Segment Start: DATA SHOWN
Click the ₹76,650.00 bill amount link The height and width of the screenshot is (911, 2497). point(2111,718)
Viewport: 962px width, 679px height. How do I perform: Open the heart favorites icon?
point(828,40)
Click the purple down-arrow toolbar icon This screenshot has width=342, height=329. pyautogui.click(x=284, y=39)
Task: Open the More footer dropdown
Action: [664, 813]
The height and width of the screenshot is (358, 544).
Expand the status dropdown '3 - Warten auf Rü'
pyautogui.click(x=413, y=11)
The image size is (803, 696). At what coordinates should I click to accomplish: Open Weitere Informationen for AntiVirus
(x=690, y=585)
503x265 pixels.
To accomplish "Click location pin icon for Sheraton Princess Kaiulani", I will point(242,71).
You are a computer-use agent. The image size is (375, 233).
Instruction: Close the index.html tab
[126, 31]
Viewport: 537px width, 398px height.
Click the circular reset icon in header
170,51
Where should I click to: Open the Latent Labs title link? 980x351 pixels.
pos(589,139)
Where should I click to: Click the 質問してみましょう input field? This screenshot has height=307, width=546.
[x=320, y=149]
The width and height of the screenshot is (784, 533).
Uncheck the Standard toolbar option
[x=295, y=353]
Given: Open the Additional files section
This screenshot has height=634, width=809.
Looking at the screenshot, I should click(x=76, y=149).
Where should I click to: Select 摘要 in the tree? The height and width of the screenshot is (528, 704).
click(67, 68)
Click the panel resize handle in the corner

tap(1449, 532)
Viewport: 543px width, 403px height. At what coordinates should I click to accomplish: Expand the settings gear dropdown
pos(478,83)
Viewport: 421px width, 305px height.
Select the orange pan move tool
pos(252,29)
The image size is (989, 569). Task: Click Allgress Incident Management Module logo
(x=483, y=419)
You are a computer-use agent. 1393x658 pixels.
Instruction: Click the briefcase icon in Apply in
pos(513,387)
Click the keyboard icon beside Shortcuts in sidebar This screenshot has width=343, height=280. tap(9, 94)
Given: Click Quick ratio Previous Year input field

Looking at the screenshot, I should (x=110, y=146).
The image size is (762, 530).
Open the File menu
Segment End: DATA SHOWN
◆ **TASK**
Return only the number of lines in the entries that contain the string "computer".

◆ **SOLUTION TO THE EXERCISE**
2